The Dutch Embassy’s long-term support for Yanar Mohammed’s work through OWFI would undoubtedly constitute one of embassies main post-2003 achievements and though pressured by such organisations as Al-Amal to quit funding OWFI, it made the right decision to support her over the past two decades. Her work garnered further financial support from several funding organisations, including European Union, MADRE, Norad, the UN Global Fund for Women, the Australian Embassy and many others. Without those sources of funding, OWFI’s shelters, legal interventions, and emergency support would have shut down. Recognition for her work in Iraq came primarily from Iraq itself, namely from the women and families she helped, and internationally from the Gruber Foundation Award for Women’s Rights in 2008 administered from Yale University, the Norway-based Rafto Prize in 2016 and in 2025 the Franco-German Prize for Human Rights and the Rule of Law. At different periods, Yanar Mohammed shared platforms with various important figures, including Jeremy Corbyn, Noam Chomsky, and was widely recognised internationally as a stalwart feminist driven by her principles and accountability to Iraq and the people she was helping.

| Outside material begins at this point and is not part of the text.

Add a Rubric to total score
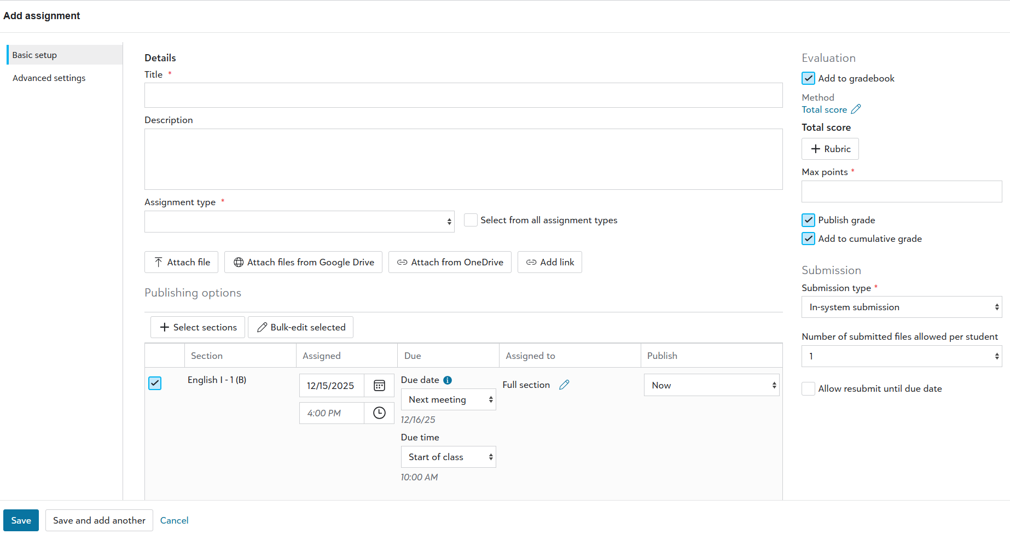Screen dimensions: 1010x540 point(830,149)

OWFI provided important support for women in the Mosul and Dohuk, setting up a safe house in the latter for women affected by the war against the Islamic State group. In 2011 Yanar Mohammed contributed to the demonstrations in Baghdad’s Tahrir Square against corruption, poor services, and the sectarian-political order left behind by occupation and again participated in the much larger demonstrations in October 2019.

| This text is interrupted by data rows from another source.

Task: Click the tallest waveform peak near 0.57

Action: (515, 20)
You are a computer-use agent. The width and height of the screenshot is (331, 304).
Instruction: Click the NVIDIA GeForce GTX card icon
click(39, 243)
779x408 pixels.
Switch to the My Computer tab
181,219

Yanar Mohammed and OWFI’s team were instrumental in shaping Iraq’s own anti-human trafficking laws, working closely with and advising Iraqi Government institutions in this regard and over other women and family matters.
Anti-imperialism
Unlike most other feminists and those claiming to promote women’s issues in Iraq and elsewhere, Yanar Mohammed never wavered from her anti-imperialism principles. Yanar Mohammed’s criticism of US imperialism was evidenced in her refusal in 2017 to participate in the US State Department’s Women of Courage Award. OWFI had been contacted by the US Embassy to nominate Yanar Mohammed, which was then flatly rejected by her.[5] On the OWFI website, Yanar Mohammed stated on 4 April 2017 that this was due to the political position of the organisation and its anti-occupation stance. In her statement, Yanar Mohammed went on to say:
‘That OWFI refuses to take the award from the US government which was the reason of the destruction that happened to Iraq and the endless violations against the lives and freedoms of Iraqi women.’ Yanar Mohammed goes on to write:
‘OWFI continues to hold its ground on its anti-imperialist position, rejecting both the American occupation and their reactionary allies in Iraq, who stand for all inhumane and misogynist changes in Iraq. It was the American occupation of Iraq that started the genocide of Iraqis at the hands of the American military arsenal, and later on at the hands of sectarian Islamic groups who were supported by the US the occupation, and who became later on the heroes of women’ enslavement and exploitation by Daesh and other extremist groups. The US occupation had similarly empowered other extremist groups to grow stronger against the women of Iraq, especially those who legislated the Jaafari law which allows the marriage of 5-year-old girls to adult men. Shame on a state which sends military envoys to kill us, divide us, supply Daesh with ammunition and empower women’s misogynist groups from one side, then hand awards for human rights to us in the other hand. We don’t want neither your awards nor your policies which have pushed Iraqi women to the bottom of the abyss.’[6]
In recent years, the changing nature of US-European aid funding for women’s issues would come to inadvertently undermine Yanar Mohammed’s core work in Iraq. Specifically, her work became even more exposed to public attack when LGBTQ+ rights entered her public vocabulary and organisational agenda. These issues were also supported through funding from European embassies in Iraq and from other US-European organisations. This shift was shaped in part by foreign donor priorities and in recent years have even come to replace conventional support for women’s rights work. Support by US and European embassies for LGBTQ+ issues in Iraq was especially visible to the point that Iraq represented an experimental playground for the promotion of those externally promoted agendas in the region, which were widely rejected by Iraqi society.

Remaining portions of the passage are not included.